With all the references in place create a new class that will represent the base template class (i.e. MyTemplate). It should be public, abstract and derive from CSharpTemplate in the T4 Toolbox.
public abstract class MyTemplate : CSharpTemplate
Move all the members not specifically related to the app settings template into the base class. Make them protected so they are not exposed outside hierarchy. Here’s the members I see that should be moved.
- ActiveProject (and field)
- DteInstance (and field)
With the members moved the nested template can be cleaned up to remove unused namespaces and assembly references. All it contains now is the functionality specifically needed for dealing with the settings.
The nested template will need a reference to our assembly and an import for the namespace. Additional the nested template needs to derive from the new class.
<#@ assembly name="TemplateLib" #>
<#@ include file="T4Toolbox.tt" #>
<#@ Import namespace="TemplateLib" #>
public class AppSettingsTemplate : MyTemplate
At this point the template will not work correctly because T4 cannot find the custom assembly. To temporarily confirm all the changes work you can copy the assembly to the directory containing the templates.
Item Template Project
In order to use the template developers will need to be able to add the template from Add New Item. To simplify deployment we can create a new template project that installs the items into the appropriate location. This project can install any number of item templates so as more T4 templates are created they can be added here.
Create a new Item Template project (Visual C#\Extensibility\C# Item Template) called ItemTemplates. Since we might have several different templates in this project I like to create a folder for each template (i.e. AppSettings). Each new T4 template can be placed into its own subfolder so there is no worries about collisions.
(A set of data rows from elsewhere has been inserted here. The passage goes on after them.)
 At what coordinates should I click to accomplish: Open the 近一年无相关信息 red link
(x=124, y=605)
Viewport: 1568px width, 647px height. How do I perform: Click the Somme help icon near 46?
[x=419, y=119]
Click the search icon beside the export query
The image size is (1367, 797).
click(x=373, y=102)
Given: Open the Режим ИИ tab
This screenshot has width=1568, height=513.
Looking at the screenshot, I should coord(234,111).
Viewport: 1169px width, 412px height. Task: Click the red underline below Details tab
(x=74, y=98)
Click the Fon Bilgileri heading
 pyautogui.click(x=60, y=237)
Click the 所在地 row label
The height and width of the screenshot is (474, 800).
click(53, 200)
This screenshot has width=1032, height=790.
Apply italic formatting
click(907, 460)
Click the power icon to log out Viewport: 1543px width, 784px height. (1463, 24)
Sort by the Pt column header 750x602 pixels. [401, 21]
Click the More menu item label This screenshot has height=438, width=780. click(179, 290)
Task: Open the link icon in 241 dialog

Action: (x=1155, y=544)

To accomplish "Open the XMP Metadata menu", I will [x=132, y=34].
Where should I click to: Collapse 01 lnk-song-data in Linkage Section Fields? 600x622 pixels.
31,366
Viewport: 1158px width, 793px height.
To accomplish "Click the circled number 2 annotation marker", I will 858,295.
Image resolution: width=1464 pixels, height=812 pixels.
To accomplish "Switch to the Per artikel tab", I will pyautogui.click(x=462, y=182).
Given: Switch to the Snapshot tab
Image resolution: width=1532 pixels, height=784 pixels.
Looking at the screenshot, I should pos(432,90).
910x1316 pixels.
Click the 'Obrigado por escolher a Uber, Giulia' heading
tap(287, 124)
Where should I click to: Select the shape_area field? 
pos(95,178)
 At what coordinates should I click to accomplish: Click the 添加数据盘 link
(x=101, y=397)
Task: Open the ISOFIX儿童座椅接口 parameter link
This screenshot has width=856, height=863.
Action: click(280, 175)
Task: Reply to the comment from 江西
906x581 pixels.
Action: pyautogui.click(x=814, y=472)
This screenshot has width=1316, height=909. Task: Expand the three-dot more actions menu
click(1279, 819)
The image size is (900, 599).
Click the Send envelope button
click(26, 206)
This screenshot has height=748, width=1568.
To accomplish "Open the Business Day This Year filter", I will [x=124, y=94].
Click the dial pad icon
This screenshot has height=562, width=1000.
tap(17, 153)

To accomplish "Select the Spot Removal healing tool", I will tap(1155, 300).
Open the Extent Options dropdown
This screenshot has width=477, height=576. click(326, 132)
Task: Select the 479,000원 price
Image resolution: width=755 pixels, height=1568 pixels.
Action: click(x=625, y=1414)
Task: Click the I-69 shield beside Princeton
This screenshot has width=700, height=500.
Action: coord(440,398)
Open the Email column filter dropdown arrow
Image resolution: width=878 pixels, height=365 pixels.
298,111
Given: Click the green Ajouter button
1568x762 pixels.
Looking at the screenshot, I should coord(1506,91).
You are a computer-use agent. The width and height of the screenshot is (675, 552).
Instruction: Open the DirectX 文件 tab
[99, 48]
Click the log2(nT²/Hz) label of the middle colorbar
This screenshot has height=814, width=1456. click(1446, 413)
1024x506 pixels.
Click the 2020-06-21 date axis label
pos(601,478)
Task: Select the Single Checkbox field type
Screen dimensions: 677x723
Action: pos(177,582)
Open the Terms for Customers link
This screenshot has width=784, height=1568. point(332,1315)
Every time a new item template is added the following steps need to be followed.
- Create a subfolder in the project
- Add the .tt file to the subfolder along with the .vstemplate and optional .ico files
- For each .tt file set the following properties for the item
- Build Action = Content
- Custom Tool = (blank)
- Include in VSIX = True
- For the .vstemplate file set the following properties
- Build Action = VSTemplate
- Include in VSIX = False
- Category = (see below)
- In the VSTemplate file
- Set RequiredFrameworkVersion as appropriate
- Set a unique TemplateID
- Set the name and description
- Set DefaultName accordingly
- Reference the icon included in the project
- Add any referenced assemblies
- Change the existing ProjectItem entry to reference the .tt file instead
- For each ProjectItem set the ItemType to the appropriate Build Action (for .tt files it should be set to None)
Move the .vstemplate and .ico files that were generated into the template folder. The .cs file can be deleted. Rename the copied files to match the template name. Finally copy the root T4 template from previous articles into the folder. Then follow the steps above to complete the process.
The Category property for the .vstemplate allows you to group your templates into a folder in Add New Items. It should be used to keep your custom templates separate from VS or others.
This post is getting long so it’s time to take a break. In the next (and final) post we’ll create the other 2 projects to finish up the deployment of the T4 template.